[Collected data entries]
"""

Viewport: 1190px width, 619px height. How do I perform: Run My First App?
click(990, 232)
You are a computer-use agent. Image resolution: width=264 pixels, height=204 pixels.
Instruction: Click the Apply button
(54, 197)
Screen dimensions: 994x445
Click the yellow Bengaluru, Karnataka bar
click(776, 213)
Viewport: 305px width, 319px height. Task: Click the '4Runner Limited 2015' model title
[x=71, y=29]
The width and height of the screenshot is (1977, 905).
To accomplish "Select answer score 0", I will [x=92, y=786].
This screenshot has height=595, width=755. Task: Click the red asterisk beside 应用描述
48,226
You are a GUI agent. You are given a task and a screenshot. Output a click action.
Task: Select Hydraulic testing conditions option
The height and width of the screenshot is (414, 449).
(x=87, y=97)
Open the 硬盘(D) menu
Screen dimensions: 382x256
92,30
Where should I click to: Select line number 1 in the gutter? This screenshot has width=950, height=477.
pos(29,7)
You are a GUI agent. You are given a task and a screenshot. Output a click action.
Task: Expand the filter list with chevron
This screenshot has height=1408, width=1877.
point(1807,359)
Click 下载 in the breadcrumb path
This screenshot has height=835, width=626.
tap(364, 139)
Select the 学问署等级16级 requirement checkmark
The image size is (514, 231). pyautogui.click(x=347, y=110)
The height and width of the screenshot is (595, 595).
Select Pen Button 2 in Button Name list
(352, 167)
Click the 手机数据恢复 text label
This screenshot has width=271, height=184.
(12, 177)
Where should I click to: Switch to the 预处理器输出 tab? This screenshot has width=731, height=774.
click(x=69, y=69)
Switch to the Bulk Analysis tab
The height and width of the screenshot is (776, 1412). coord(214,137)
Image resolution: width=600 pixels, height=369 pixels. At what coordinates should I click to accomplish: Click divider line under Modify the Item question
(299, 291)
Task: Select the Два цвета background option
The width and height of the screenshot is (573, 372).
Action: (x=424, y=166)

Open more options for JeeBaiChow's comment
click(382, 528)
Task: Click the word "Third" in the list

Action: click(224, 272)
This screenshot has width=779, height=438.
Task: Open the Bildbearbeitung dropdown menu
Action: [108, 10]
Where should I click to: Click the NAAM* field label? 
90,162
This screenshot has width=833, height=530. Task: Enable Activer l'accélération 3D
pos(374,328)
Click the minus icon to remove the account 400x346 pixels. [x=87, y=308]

"""

**ABOUT THIS TASK:** Using the data above, return each line exactly as written.

**RESULT OF THIS TASK:**
Viewport: 1190px width, 619px height. How do I perform: Run My First App?
click(990, 232)
You are a computer-use agent. Image resolution: width=264 pixels, height=204 pixels.
Instruction: Click the Apply button
(54, 197)
Screen dimensions: 994x445
Click the yellow Bengaluru, Karnataka bar
click(776, 213)
Viewport: 305px width, 319px height. Task: Click the '4Runner Limited 2015' model title
[x=71, y=29]
The width and height of the screenshot is (1977, 905).
To accomplish "Select answer score 0", I will [x=92, y=786].
This screenshot has height=595, width=755. Task: Click the red asterisk beside 应用描述
48,226
You are a GUI agent. You are given a task and a screenshot. Output a click action.
Task: Select Hydraulic testing conditions option
The height and width of the screenshot is (414, 449).
(x=87, y=97)
Open the 硬盘(D) menu
Screen dimensions: 382x256
92,30
Where should I click to: Select line number 1 in the gutter? This screenshot has width=950, height=477.
pos(29,7)
You are a GUI agent. You are given a task and a screenshot. Output a click action.
Task: Expand the filter list with chevron
This screenshot has height=1408, width=1877.
point(1807,359)
Click 下载 in the breadcrumb path
This screenshot has height=835, width=626.
tap(364, 139)
Select the 学问署等级16级 requirement checkmark
The image size is (514, 231). pyautogui.click(x=347, y=110)
The height and width of the screenshot is (595, 595).
Select Pen Button 2 in Button Name list
(352, 167)
Click the 手机数据恢复 text label
This screenshot has width=271, height=184.
(12, 177)
Where should I click to: Switch to the 预处理器输出 tab? This screenshot has width=731, height=774.
click(x=69, y=69)
Switch to the Bulk Analysis tab
The height and width of the screenshot is (776, 1412). coord(214,137)
Image resolution: width=600 pixels, height=369 pixels. At what coordinates should I click to accomplish: Click divider line under Modify the Item question
(299, 291)
Task: Select the Два цвета background option
The width and height of the screenshot is (573, 372).
Action: (x=424, y=166)

Open more options for JeeBaiChow's comment
click(382, 528)
Task: Click the word "Third" in the list

Action: click(224, 272)
This screenshot has width=779, height=438.
Task: Open the Bildbearbeitung dropdown menu
Action: [108, 10]
Where should I click to: Click the NAAM* field label? 
90,162
This screenshot has width=833, height=530. Task: Enable Activer l'accélération 3D
pos(374,328)
Click the minus icon to remove the account 400x346 pixels. [x=87, y=308]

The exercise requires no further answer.